We’d decided on a low-key production, avoiding those grotesque gimmicks that have sprung up in modern productions of period pieces. Such as having the fops wear glitter on their eyelids. Preston Scott had directed; the acting was crisp but cool, and Ian—then in his early thirties—had turned in a polished, stylish performance as Mirabell.
So on opening night Ian and I were sitting in a shabby East Side theater trying to read the program by the dim house lights. But the first set, exposed to the entering audience, was sassy and bright.
“Well, well,” said Ian. “Look who’s playing Witwoud. Jay Berringer.”
That little man certainly got around. In a profession that annually posts the highest unemployment rate of any work group in the country—eighty per cent—Jay was doing well for himself.
Actors hate being compared to other actors, but it was impossible to sit there and watch this Way of the World without thinking of Manhattan Rep’s production eight or nine years ago. Manners acting is difficult; it calls for a special comic timing and vocal grace and body awareness that American actors simply aren’t trained for. A couple of young girls in the play couldn’t manage their heavy trains much less their sophisticated dialogue. But Jay Berringer surprised me; the
director had evidently sat on him, hard. Instead of doing his usual prancing and arm waving, Jay was, well, not exactly subdued, but he did show a restraint I’d not seen in him before. Toward the end of the play he started sliding back into his usual overacting, but on the whole he turned in a good performance. He wore glitter on his eyelids.
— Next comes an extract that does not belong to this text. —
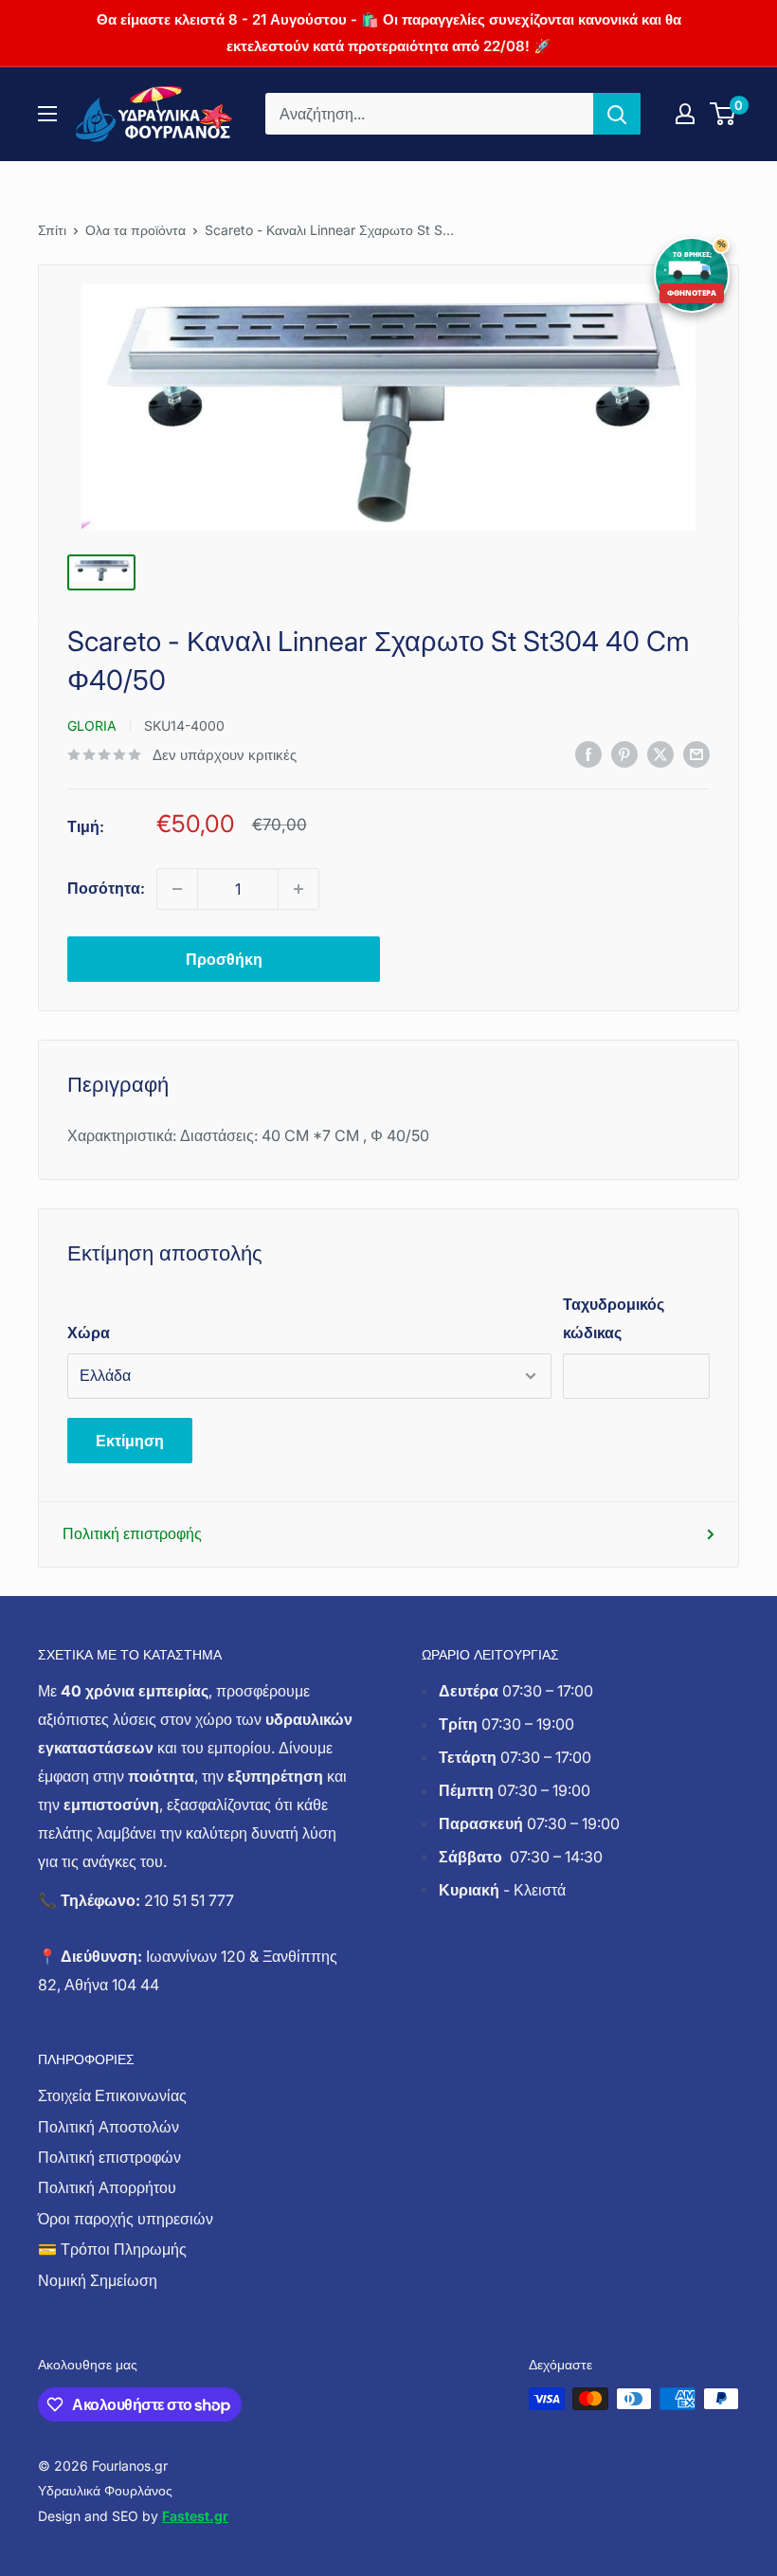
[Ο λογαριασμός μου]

But the shocker of the evening was the actor who played Mirabell, Ian’s role in the Manhattan Rep production. He played the whole thing as camp—the only member of the cast to do so. This I found unforgivable; any director who could make Jay Berringer behave on stage should have been able to put a stop to that. Ian had looked as if he’d lived all his life in a Restoration drawing room; the new Mirabell looked like a West Village guitar player got up for a costume party.
Ian and I went backstage afterward to congratulate the cast. Jay Berringer pranced up to me, his elfin face grinning from ear to ear.
“Oh, Abby, Abby, Abby—Abigail James! Thank you for coming!” All this in a voice loud enough to attract the attention of everyone still in the theater. “How did you like it? Oh, I didn’t want it to end!”
“Jay, that’s the best performance I’ve ever seen you give,” I said truthfully. “It’s a good role for you and you’re good for the role,” not quite so truthfully.
“Really? Do you really think so?”
“You gave pleasure, Jay.”
And then this funny little second-rate talent took hold of my hand and—still in character?—kissed it. “Thank you, Abby,” he said quietly.
“How’s your advance? In for a good run?”
“Fair to middling. If that asshole playing Mirabell doesn’t shut us down. What did Ian Cavanaugh think?”
“He didn’t say.” He didn’t have to say. He’d sat there and steamed through the entire performance.
I watched the two Mirabells come face-to-face. “Congratulations,” said Ian. “You looked good up there.”
The new Mirabell’s eyelids dropped a fraction of an inch; he’d recognized the dodge. (If you can’t bring yourself to lie to an actor about a bad performance, you tell him he looked good on the stage.) The Mirabell said, “We were trying for something a little different.”